Making of the upgrade script
By Adam Patterson in: Article
The best scenario for keeping Tentacle up to date is using to use Git.
If for some reason you can not use git then for the majority of users we have you covered.
Tentacle updates are powered by the Serpent API. Serpent is designed to allow developers to continue their normal workflow and control when Updates are made available.
By creating a versioned git tag I can publish an archive file that is ready for public use.
Tentacle will have a look at its own internal version and compare it with what is available over the API at http://api.tentaclecms.com/get/core/
Update the source code
If they are different we kick off the upgrade.
- Download a new archive
- Extract the archive to a temp directory
- Build an object containing all the files in a temp folder
- Each file is represented as a string /folder/folder/folder/name.extension
- Each one of these strings is broken into a path and a file.
- Every path is tested to see if it exists, if not we create it.
- Then we test to see if the file exists, and if not we get the contents of the temp file create its destination file and write the contents.
- This happens until every file has been written.
- Cleanup the temp folder by deleting the zip and removing the extracted contents.
It is important to note that during this process folders are merged and not over written.
Update the database
At this point the version of the CMS will match, the next step is to check for any updates to the database.

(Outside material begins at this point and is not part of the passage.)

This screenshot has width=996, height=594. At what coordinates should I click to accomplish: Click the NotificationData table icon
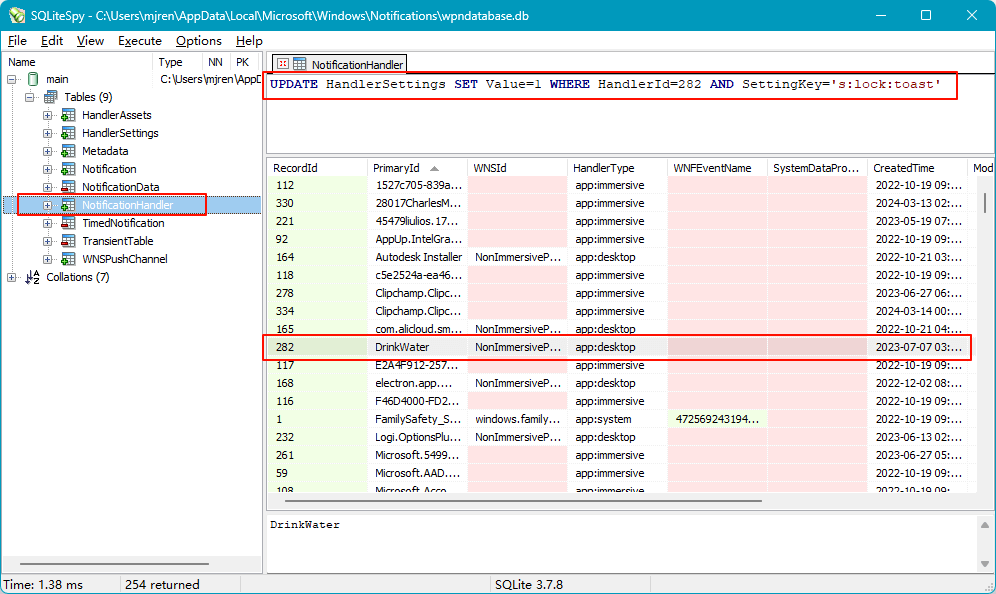68,187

We now look to the database for its version and compare it with what is listed as current in the source code.
If there is a difference we load the SQL model, and increment through any version changes, This is basically a forward migration.
The last step is to update the database version stored in the database.
After all is said and done, we downloaded the new source code from Github, Extracted the contents to a temp directory, updated the core CMS code and did a forward migration on the database.
File permission issues with PHP might exist with shared hosting environments.
If this is the case I would manually upgrade using FTP or even Git.
The major hosting companies like Dreamhost, Mediatemple and PhpFog work fine, if you run into issues with permissions then your best bet is to use Git or manullay update by FTP, should still see a prompt letting you know that the database has to be upgraded.